Rabbi Herzog trembled as he continued to sob uncontrollably. He looked at the assembled children
“My dear kinder Lech,” he wailed, “We lost them!” Suddenly his demeanor changed, as a ray of hope sparkled from his eyes. “We lost them,” he repeated. “But,” he continued, as he locked his eyes at the young faces, who stared directly at his teary eyes, “WE HAVE YOU! WE HAVE YOU!”
In his final days, Moses warns his fellow Jews of dire days that are bound to come. “Sulfur and salt, a conflagration of the entire Land…like the upheaval of Sodom and Gomorrah.” Certainly, the events Moses describes are severe, even apocalyptic. But what strikes many of the commentaries are the words that immediately follow these predictions of doom: “The hidden is for Hashem, but the revealed are for us and our children to carry out all the words of this Torah.”
What exactly are the ‘hidden’ and the ‘revealed’ referring to? According to many, it means that the hidden sins are not ours to worry about, but those failings which are revealed must be dealt with by society. One must wonder why Moses would have to distinguish between them: do we not realize that G-d alone is privy to sins committed in hiding?

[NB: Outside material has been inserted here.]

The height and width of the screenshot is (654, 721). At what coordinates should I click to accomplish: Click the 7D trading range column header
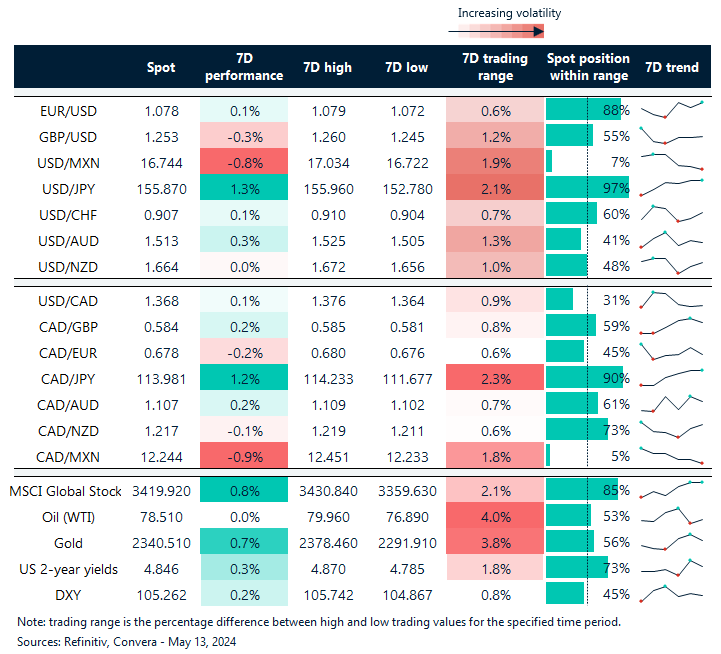489,68
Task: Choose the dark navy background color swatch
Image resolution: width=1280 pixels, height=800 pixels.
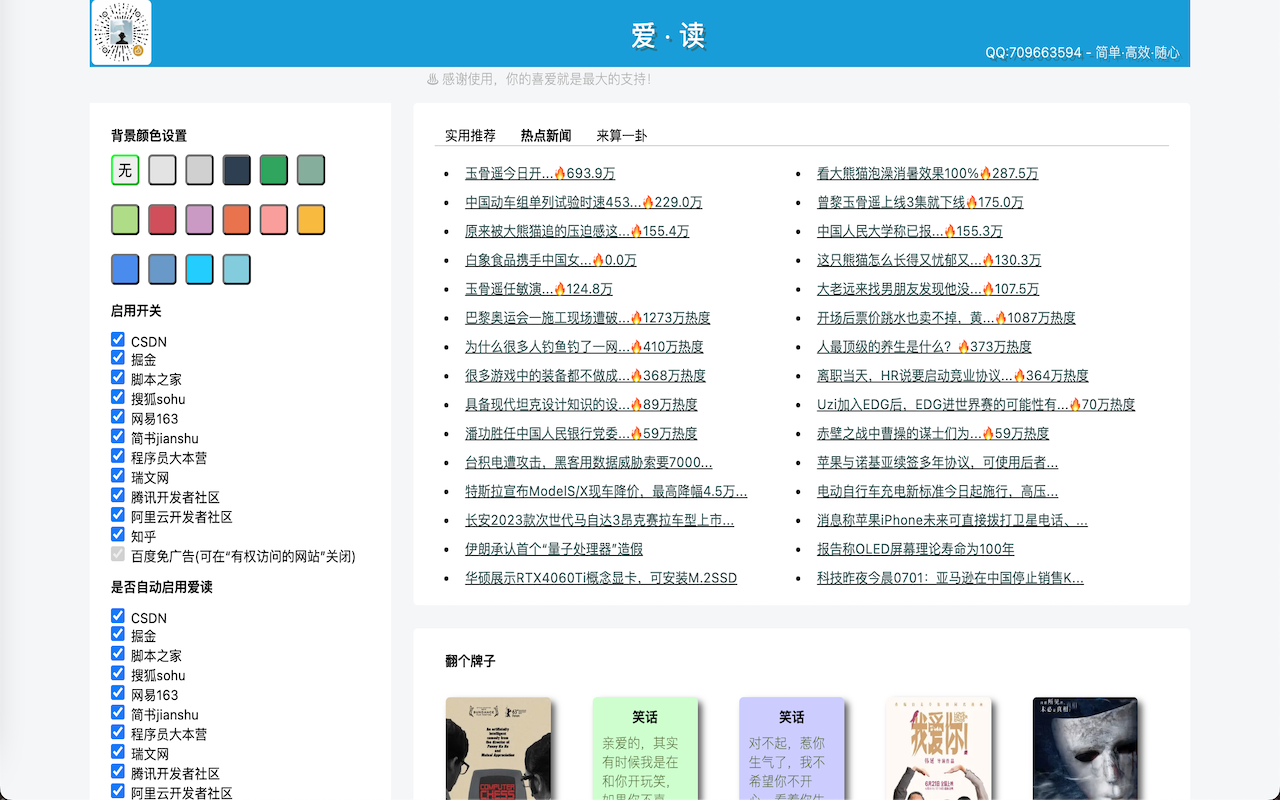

Perchance this verse, so cryptic, relays a message of hope. The hidden is for G-d: This means that sometimes there are no answers for mortal minds; they are hidden with G-d. “But the revealed are for us.” Those of us remaining, however, must deal with what we do know. We must build from the ashes of our despair; from the crematories of Auschwitz, from the embers of eateries in Jerusalem and tunnels in Gaza, or from the scarred skeletons of a Manhattan skyline.
Those we lose are “hidden with Hashem (upstairs),” but our task is for those still here, referred to as “the revealed,” as in, “our children… to carry out all the words of this Torah.”
PICTURE taken in 1959 of Yitzhak HaLevi Herzog (1888 –1959): He was the first Chief Rabbi of Ireland from 1921-1936. From 1937 until his death in 1959, he was Ashkenazi Chief Rabbi of the British Mandate of Palestine and of Israel after its independence.